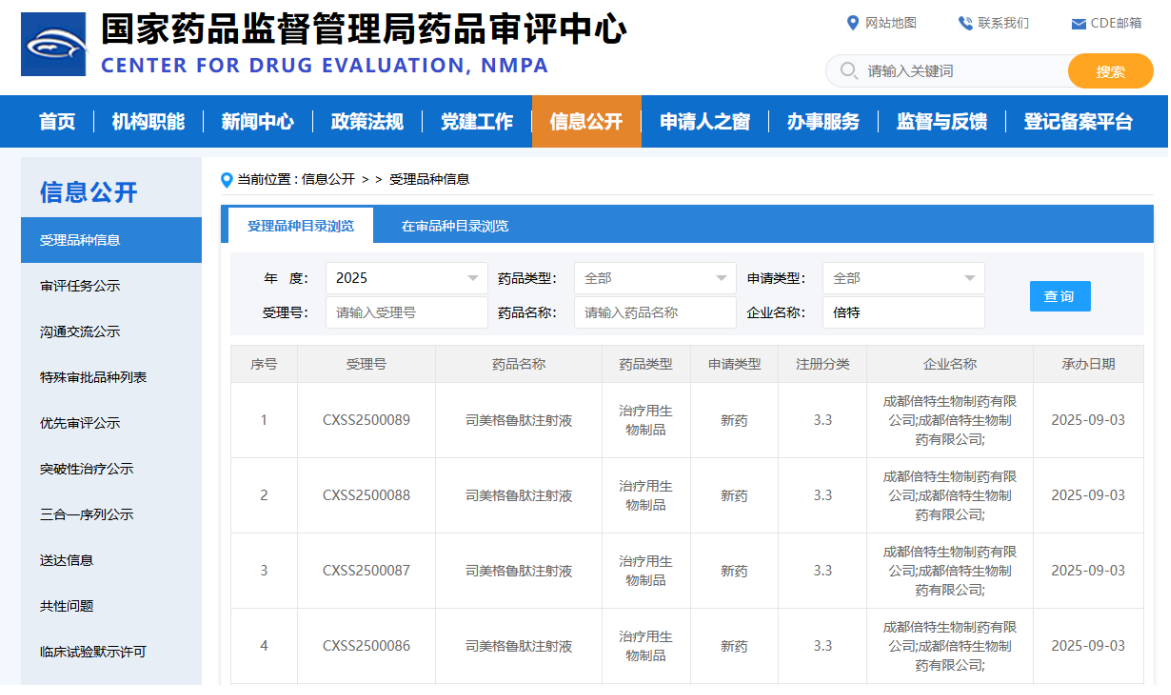
Task: Open the 年度 2025 dropdown
Action: (x=406, y=278)
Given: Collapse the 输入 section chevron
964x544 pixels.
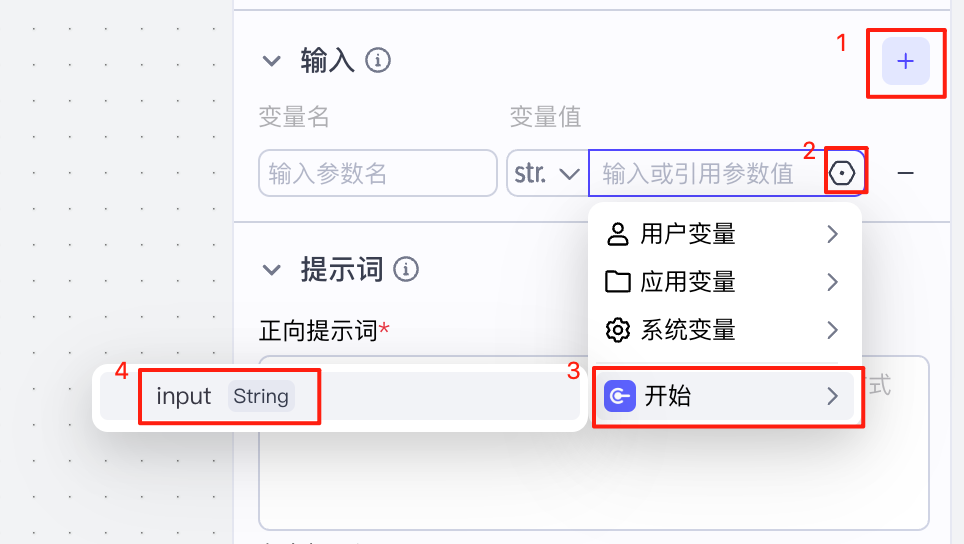Looking at the screenshot, I should tap(272, 61).

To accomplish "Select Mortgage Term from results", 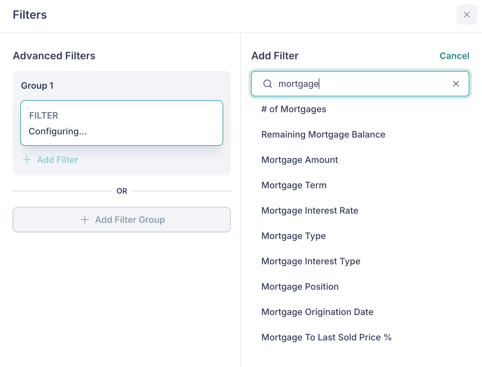I will (294, 185).
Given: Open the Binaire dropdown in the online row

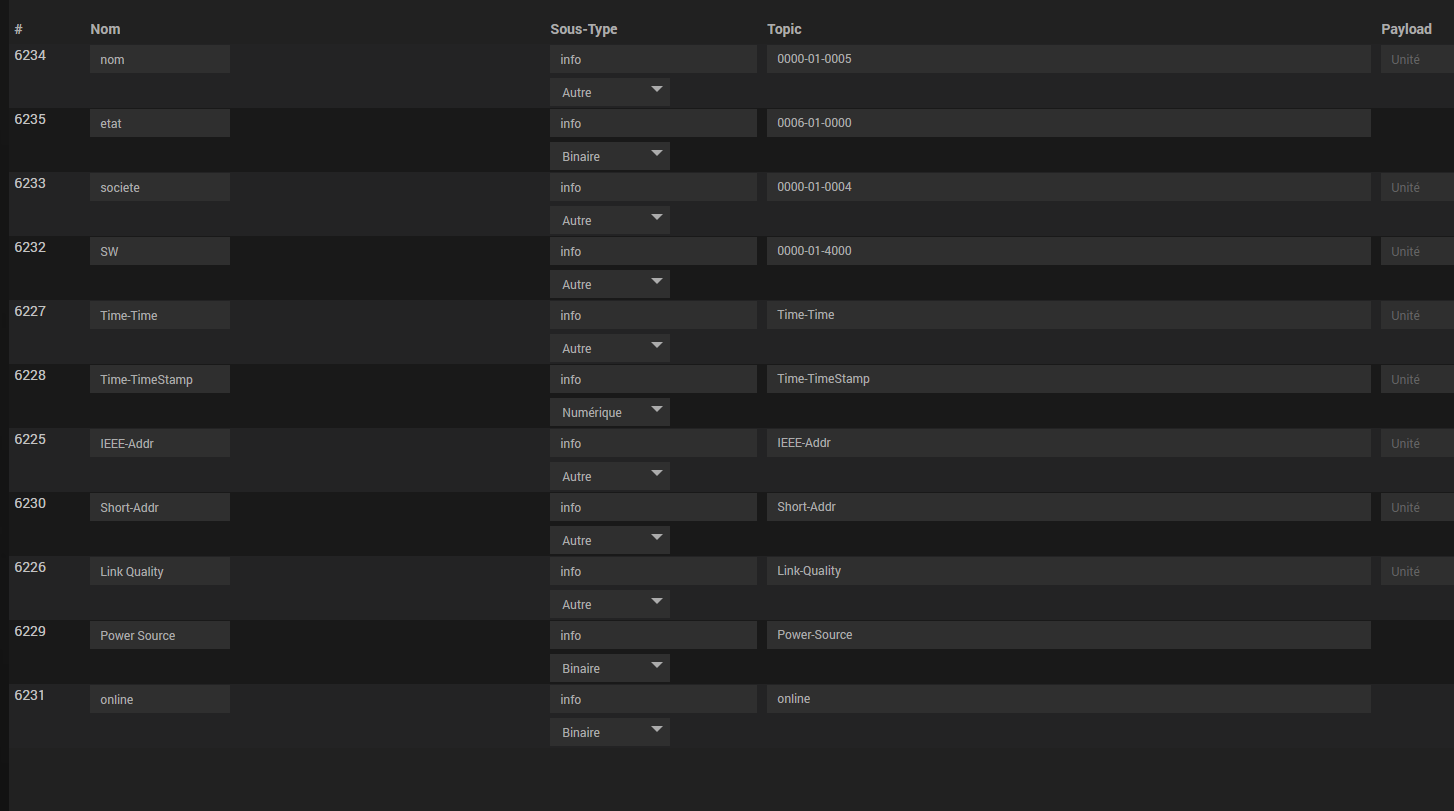Looking at the screenshot, I should point(609,732).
▬▬▬▬▬▬▬▬▬▬
BRIEF:
Update the rows from the one containing "Given: Open the" through the end, replacing "dropdown" with "menu" and leaving everything else as it is. Give only those rows in your answer, without the pictures.

RESULT OF THE TASK:
Given: Open the Binaire menu in the online row

Looking at the screenshot, I should point(609,732).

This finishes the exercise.